◆ **STATED EXERCISE**
Recast every line of the records below as a Markdown table with two columns, Row and Line. Put a running row number in Row and the line's text in Line, and skip blank lines.

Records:
::::

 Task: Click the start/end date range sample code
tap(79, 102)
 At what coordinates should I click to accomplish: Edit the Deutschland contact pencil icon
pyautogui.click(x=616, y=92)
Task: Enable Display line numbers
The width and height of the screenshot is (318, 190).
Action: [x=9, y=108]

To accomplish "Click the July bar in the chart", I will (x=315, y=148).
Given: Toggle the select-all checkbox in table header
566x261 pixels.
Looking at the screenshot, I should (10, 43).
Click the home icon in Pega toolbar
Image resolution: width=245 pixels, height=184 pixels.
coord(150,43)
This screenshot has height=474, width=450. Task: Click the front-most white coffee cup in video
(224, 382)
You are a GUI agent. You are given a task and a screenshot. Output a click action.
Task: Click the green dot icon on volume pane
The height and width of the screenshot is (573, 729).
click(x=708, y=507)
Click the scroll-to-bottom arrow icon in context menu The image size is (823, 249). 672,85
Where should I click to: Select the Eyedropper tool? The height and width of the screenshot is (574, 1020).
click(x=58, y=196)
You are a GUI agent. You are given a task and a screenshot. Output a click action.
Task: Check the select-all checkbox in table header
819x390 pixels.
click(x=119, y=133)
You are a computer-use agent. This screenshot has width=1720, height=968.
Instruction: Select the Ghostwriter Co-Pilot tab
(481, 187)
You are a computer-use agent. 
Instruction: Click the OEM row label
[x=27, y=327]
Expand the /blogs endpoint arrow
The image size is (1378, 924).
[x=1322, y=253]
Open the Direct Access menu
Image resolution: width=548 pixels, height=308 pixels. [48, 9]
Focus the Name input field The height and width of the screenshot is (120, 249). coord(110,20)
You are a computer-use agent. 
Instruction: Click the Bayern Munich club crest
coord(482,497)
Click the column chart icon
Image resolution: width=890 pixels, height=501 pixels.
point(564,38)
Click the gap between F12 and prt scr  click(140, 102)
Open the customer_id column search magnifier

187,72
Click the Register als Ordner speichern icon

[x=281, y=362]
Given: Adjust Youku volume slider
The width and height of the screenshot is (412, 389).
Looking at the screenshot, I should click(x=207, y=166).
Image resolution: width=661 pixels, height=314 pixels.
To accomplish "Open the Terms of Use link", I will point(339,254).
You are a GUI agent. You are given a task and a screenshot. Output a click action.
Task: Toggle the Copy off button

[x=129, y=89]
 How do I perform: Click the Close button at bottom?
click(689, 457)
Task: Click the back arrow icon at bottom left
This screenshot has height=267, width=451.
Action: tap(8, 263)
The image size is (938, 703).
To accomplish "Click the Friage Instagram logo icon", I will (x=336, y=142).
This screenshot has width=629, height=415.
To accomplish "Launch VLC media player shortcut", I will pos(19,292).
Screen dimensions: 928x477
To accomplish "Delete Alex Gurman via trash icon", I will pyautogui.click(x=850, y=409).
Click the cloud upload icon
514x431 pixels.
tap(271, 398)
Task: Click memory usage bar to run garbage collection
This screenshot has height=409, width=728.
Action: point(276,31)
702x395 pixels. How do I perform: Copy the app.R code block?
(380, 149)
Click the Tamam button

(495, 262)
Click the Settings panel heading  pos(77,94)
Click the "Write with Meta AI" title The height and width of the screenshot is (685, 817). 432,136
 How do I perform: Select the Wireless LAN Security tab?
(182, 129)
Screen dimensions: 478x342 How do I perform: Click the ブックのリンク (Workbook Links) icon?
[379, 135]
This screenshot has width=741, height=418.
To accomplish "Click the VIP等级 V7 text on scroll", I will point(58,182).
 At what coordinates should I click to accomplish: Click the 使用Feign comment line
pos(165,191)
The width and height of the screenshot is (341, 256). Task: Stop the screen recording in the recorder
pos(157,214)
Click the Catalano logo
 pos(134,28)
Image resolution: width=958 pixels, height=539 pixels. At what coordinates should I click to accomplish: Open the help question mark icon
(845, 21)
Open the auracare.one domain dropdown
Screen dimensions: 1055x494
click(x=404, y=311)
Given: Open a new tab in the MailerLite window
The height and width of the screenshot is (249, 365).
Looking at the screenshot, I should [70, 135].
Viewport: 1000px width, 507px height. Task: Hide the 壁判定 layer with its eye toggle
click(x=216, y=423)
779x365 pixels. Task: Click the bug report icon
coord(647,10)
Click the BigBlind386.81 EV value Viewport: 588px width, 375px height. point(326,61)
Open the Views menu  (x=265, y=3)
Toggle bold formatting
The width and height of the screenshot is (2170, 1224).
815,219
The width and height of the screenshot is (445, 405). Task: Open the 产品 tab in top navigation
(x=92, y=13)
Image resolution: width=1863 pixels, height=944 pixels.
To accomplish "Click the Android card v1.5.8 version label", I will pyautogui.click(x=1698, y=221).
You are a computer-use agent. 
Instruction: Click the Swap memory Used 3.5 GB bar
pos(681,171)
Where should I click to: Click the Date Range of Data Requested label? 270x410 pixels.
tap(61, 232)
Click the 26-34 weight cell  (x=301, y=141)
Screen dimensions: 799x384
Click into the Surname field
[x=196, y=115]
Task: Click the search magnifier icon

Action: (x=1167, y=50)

::::

◆ **IN RESPONSE**
| Row | Line |
|---|---|
| 1 |  Task: Click the start/end date range sample code |
| 2 | tap(79, 102) |
| 3 |  At what coordinates should I click to accomplish: Edit the Deutschland contact pencil icon |
| 4 | pyautogui.click(x=616, y=92) |
| 5 | Task: Enable Display line numbers |
| 6 | The width and height of the screenshot is (318, 190). |
| 7 | Action: [x=9, y=108] |
| 8 | To accomplish "Click the July bar in the chart", I will (x=315, y=148). |
| 9 | Given: Toggle the select-all checkbox in table header |
| 10 | 566x261 pixels. |
| 11 | Looking at the screenshot, I should (10, 43). |
| 12 | Click the home icon in Pega toolbar |
| 13 | Image resolution: width=245 pixels, height=184 pixels. |
| 14 | coord(150,43) |
| 15 | This screenshot has height=474, width=450. Task: Click the front-most white coffee cup in video |
| 16 | (224, 382) |
| 17 | You are a GUI agent. You are given a task and a screenshot. Output a click action. |
| 18 | Task: Click the green dot icon on volume pane |
| 19 | The height and width of the screenshot is (573, 729). |
| 20 | click(x=708, y=507) |
| 21 | Click the scroll-to-bottom arrow icon in context menu The image size is (823, 249). 672,85 |
| 22 | Where should I click to: Select the Eyedropper tool? The height and width of the screenshot is (574, 1020). |
| 23 | click(x=58, y=196) |
| 24 | You are a GUI agent. You are given a task and a screenshot. Output a click action. |
| 25 | Task: Check the select-all checkbox in table header |
| 26 | 819x390 pixels. |
| 27 | click(x=119, y=133) |
| 28 | You are a computer-use agent. This screenshot has width=1720, height=968. |
| 29 | Instruction: Select the Ghostwriter Co-Pilot tab |
| 30 | (481, 187) |
| 31 | You are a computer-use agent.  |
| 32 | Instruction: Click the OEM row label |
| 33 | [x=27, y=327] |
| 34 | Expand the /blogs endpoint arrow |
| 35 | The image size is (1378, 924). |
| 36 | [x=1322, y=253] |
| 37 | Open the Direct Access menu |
| 38 | Image resolution: width=548 pixels, height=308 pixels. [48, 9] |
| 39 | Focus the Name input field The height and width of the screenshot is (120, 249). coord(110,20) |
| 40 | You are a computer-use agent.  |
| 41 | Instruction: Click the Bayern Munich club crest |
| 42 | coord(482,497) |
| 43 | Click the column chart icon |
| 44 | Image resolution: width=890 pixels, height=501 pixels. |
| 45 | point(564,38) |
| 46 | Click the gap between F12 and prt scr  click(140, 102) |
| 47 | Open the customer_id column search magnifier |
| 48 | 187,72 |
| 49 | Click the Register als Ordner speichern icon |
| 50 | [x=281, y=362] |
| 51 | Given: Adjust Youku volume slider |
| 52 | The width and height of the screenshot is (412, 389). |
| 53 | Looking at the screenshot, I should click(x=207, y=166). |
| 54 | Image resolution: width=661 pixels, height=314 pixels. |
| 55 | To accomplish "Open the Terms of Use link", I will point(339,254). |
| 56 | You are a GUI agent. You are given a task and a screenshot. Output a click action. |
| 57 | Task: Toggle the Copy off button |
| 58 | [x=129, y=89] |
| 59 |  How do I perform: Click the Close button at bottom? |
| 60 | click(689, 457) |
| 61 | Task: Click the back arrow icon at bottom left |
| 62 | This screenshot has height=267, width=451. |
| 63 | Action: tap(8, 263) |
| 64 | The image size is (938, 703). |
| 65 | To accomplish "Click the Friage Instagram logo icon", I will (x=336, y=142). |
| 66 | This screenshot has width=629, height=415. |
| 67 | To accomplish "Launch VLC media player shortcut", I will pos(19,292). |
| 68 | Screen dimensions: 928x477 |
| 69 | To accomplish "Delete Alex Gurman via trash icon", I will pyautogui.click(x=850, y=409). |
| 70 | Click the cloud upload icon |
| 71 | 514x431 pixels. |
| 72 | tap(271, 398) |
| 73 | Task: Click memory usage bar to run garbage collection |
| 74 | This screenshot has height=409, width=728. |
| 75 | Action: point(276,31) |
| 76 | 702x395 pixels. How do I perform: Copy the app.R code block? |
| 77 | (380, 149) |
| 78 | Click the Tamam button |
| 79 | (495, 262) |
| 80 | Click the Settings panel heading  pos(77,94) |
| 81 | Click the "Write with Meta AI" title The height and width of the screenshot is (685, 817). 432,136 |
| 82 |  How do I perform: Select the Wireless LAN Security tab? |
| 83 | (182, 129) |
| 84 | Screen dimensions: 478x342 How do I perform: Click the ブックのリンク (Workbook Links) icon? |
| 85 | [379, 135] |
| 86 | This screenshot has width=741, height=418. |
| 87 | To accomplish "Click the VIP等级 V7 text on scroll", I will point(58,182). |
| 88 |  At what coordinates should I click to accomplish: Click the 使用Feign comment line |
| 89 | pos(165,191) |
| 90 | The width and height of the screenshot is (341, 256). Task: Stop the screen recording in the recorder |
| 91 | pos(157,214) |
| 92 | Click the Catalano logo |
| 93 |  pos(134,28) |
| 94 | Image resolution: width=958 pixels, height=539 pixels. At what coordinates should I click to accomplish: Open the help question mark icon |
| 95 | (845, 21) |
| 96 | Open the auracare.one domain dropdown |
| 97 | Screen dimensions: 1055x494 |
| 98 | click(x=404, y=311) |
| 99 | Given: Open a new tab in the MailerLite window |
| 100 | The height and width of the screenshot is (249, 365). |
| 101 | Looking at the screenshot, I should [70, 135]. |
| 102 | Viewport: 1000px width, 507px height. Task: Hide the 壁判定 layer with its eye toggle |
| 103 | click(x=216, y=423) |
| 104 | 779x365 pixels. Task: Click the bug report icon |
| 105 | coord(647,10) |
| 106 | Click the BigBlind386.81 EV value Viewport: 588px width, 375px height. point(326,61) |
| 107 | Open the Views menu  (x=265, y=3) |
| 108 | Toggle bold formatting |
| 109 | The width and height of the screenshot is (2170, 1224). |
| 110 | 815,219 |
| 111 | The width and height of the screenshot is (445, 405). Task: Open the 产品 tab in top navigation |
| 112 | (x=92, y=13) |
| 113 | Image resolution: width=1863 pixels, height=944 pixels. |
| 114 | To accomplish "Click the Android card v1.5.8 version label", I will pyautogui.click(x=1698, y=221). |
| 115 | You are a computer-use agent.  |
| 116 | Instruction: Click the Swap memory Used 3.5 GB bar |
| 117 | pos(681,171) |
| 118 | Where should I click to: Click the Date Range of Data Requested label? 270x410 pixels. |
| 119 | tap(61, 232) |
| 120 | Click the 26-34 weight cell  (x=301, y=141) |
| 121 | Screen dimensions: 799x384 |
| 122 | Click into the Surname field |
| 123 | [x=196, y=115] |
| 124 | Task: Click the search magnifier icon |
| 125 | Action: (x=1167, y=50) |